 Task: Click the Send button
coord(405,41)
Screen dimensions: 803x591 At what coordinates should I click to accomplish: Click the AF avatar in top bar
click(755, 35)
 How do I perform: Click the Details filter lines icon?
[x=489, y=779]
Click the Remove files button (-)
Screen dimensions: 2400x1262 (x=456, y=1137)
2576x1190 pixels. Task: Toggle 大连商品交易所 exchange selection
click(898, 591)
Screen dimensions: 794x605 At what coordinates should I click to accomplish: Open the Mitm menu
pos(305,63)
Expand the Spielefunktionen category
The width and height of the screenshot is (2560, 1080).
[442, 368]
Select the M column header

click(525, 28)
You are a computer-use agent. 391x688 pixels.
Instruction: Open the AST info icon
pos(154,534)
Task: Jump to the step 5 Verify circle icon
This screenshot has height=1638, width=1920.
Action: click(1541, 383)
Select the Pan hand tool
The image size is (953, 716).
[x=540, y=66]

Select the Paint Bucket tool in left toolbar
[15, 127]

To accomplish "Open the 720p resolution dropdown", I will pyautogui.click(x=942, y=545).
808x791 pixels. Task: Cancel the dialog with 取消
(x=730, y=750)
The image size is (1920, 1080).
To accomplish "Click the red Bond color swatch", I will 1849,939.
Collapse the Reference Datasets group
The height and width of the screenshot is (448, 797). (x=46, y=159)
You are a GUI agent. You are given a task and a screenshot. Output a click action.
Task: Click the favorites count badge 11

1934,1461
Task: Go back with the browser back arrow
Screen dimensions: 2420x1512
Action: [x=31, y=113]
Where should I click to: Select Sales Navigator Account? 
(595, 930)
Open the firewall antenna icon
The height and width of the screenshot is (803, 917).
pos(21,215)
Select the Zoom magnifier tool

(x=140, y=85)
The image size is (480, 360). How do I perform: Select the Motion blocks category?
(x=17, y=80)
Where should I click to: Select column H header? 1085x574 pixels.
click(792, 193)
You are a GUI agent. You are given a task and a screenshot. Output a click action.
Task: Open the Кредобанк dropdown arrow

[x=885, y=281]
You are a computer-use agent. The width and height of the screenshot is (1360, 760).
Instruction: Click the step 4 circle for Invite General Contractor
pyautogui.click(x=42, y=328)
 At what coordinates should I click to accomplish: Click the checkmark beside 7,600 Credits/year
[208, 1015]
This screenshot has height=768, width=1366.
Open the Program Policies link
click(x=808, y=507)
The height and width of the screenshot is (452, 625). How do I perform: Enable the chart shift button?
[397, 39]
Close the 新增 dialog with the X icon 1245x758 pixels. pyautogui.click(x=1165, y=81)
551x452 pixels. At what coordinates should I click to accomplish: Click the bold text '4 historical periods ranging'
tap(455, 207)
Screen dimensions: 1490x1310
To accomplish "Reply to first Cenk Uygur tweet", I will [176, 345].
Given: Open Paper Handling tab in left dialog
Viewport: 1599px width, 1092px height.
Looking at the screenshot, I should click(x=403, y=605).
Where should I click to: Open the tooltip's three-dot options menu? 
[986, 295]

+-------+

Wandle sämtliche Zeilen der Datensätze oben in eine Markdown-Tabelle mit den Spalten „Nr.“ und „Zeile“ um und lass Leerzeilen weg.

| Nr. | Zeile |
|---|---|
| 1 |  Task: Click the Send button |
| 2 | coord(405,41) |
| 3 | Screen dimensions: 803x591 At what coordinates should I click to accomplish: Click the AF avatar in top bar |
| 4 | click(755, 35) |
| 5 |  How do I perform: Click the Details filter lines icon? |
| 6 | [x=489, y=779] |
| 7 | Click the Remove files button (-) |
| 8 | Screen dimensions: 2400x1262 (x=456, y=1137) |
| 9 | 2576x1190 pixels. Task: Toggle 大连商品交易所 exchange selection |
| 10 | click(898, 591) |
| 11 | Screen dimensions: 794x605 At what coordinates should I click to accomplish: Open the Mitm menu |
| 12 | pos(305,63) |
| 13 | Expand the Spielefunktionen category |
| 14 | The width and height of the screenshot is (2560, 1080). |
| 15 | [442, 368] |
| 16 | Select the M column header |
| 17 | click(525, 28) |
| 18 | You are a computer-use agent. 391x688 pixels. |
| 19 | Instruction: Open the AST info icon |
| 20 | pos(154,534) |
| 21 | Task: Jump to the step 5 Verify circle icon |
| 22 | This screenshot has height=1638, width=1920. |
| 23 | Action: click(1541, 383) |
| 24 | Select the Pan hand tool |
| 25 | The image size is (953, 716). |
| 26 | [x=540, y=66] |
| 27 | Select the Paint Bucket tool in left toolbar |
| 28 | [15, 127] |
| 29 | To accomplish "Open the 720p resolution dropdown", I will pyautogui.click(x=942, y=545). |
| 30 | 808x791 pixels. Task: Cancel the dialog with 取消 |
| 31 | (x=730, y=750) |
| 32 | The image size is (1920, 1080). |
| 33 | To accomplish "Click the red Bond color swatch", I will 1849,939. |
| 34 | Collapse the Reference Datasets group |
| 35 | The height and width of the screenshot is (448, 797). (x=46, y=159) |
| 36 | You are a GUI agent. You are given a task and a screenshot. Output a click action. |
| 37 | Task: Click the favorites count badge 11 |
| 38 | 1934,1461 |
| 39 | Task: Go back with the browser back arrow |
| 40 | Screen dimensions: 2420x1512 |
| 41 | Action: [x=31, y=113] |
| 42 | Where should I click to: Select Sales Navigator Account?  |
| 43 | (595, 930) |
| 44 | Open the firewall antenna icon |
| 45 | The height and width of the screenshot is (803, 917). |
| 46 | pos(21,215) |
| 47 | Select the Zoom magnifier tool |
| 48 | (x=140, y=85) |
| 49 | The image size is (480, 360). How do I perform: Select the Motion blocks category? |
| 50 | (x=17, y=80) |
| 51 | Where should I click to: Select column H header? 1085x574 pixels. |
| 52 | click(792, 193) |
| 53 | You are a GUI agent. You are given a task and a screenshot. Output a click action. |
| 54 | Task: Open the Кредобанк dropdown arrow |
| 55 | [x=885, y=281] |
| 56 | You are a computer-use agent. The width and height of the screenshot is (1360, 760). |
| 57 | Instruction: Click the step 4 circle for Invite General Contractor |
| 58 | pyautogui.click(x=42, y=328) |
| 59 |  At what coordinates should I click to accomplish: Click the checkmark beside 7,600 Credits/year |
| 60 | [208, 1015] |
| 61 | This screenshot has height=768, width=1366. |
| 62 | Open the Program Policies link |
| 63 | click(x=808, y=507) |
| 64 | The height and width of the screenshot is (452, 625). How do I perform: Enable the chart shift button? |
| 65 | [397, 39] |
| 66 | Close the 新增 dialog with the X icon 1245x758 pixels. pyautogui.click(x=1165, y=81) |
| 67 | 551x452 pixels. At what coordinates should I click to accomplish: Click the bold text '4 historical periods ranging' |
| 68 | tap(455, 207) |
| 69 | Screen dimensions: 1490x1310 |
| 70 | To accomplish "Reply to first Cenk Uygur tweet", I will [176, 345]. |
| 71 | Given: Open Paper Handling tab in left dialog |
| 72 | Viewport: 1599px width, 1092px height. |
| 73 | Looking at the screenshot, I should click(x=403, y=605). |
| 74 | Where should I click to: Open the tooltip's three-dot options menu?  |
| 75 | [986, 295] |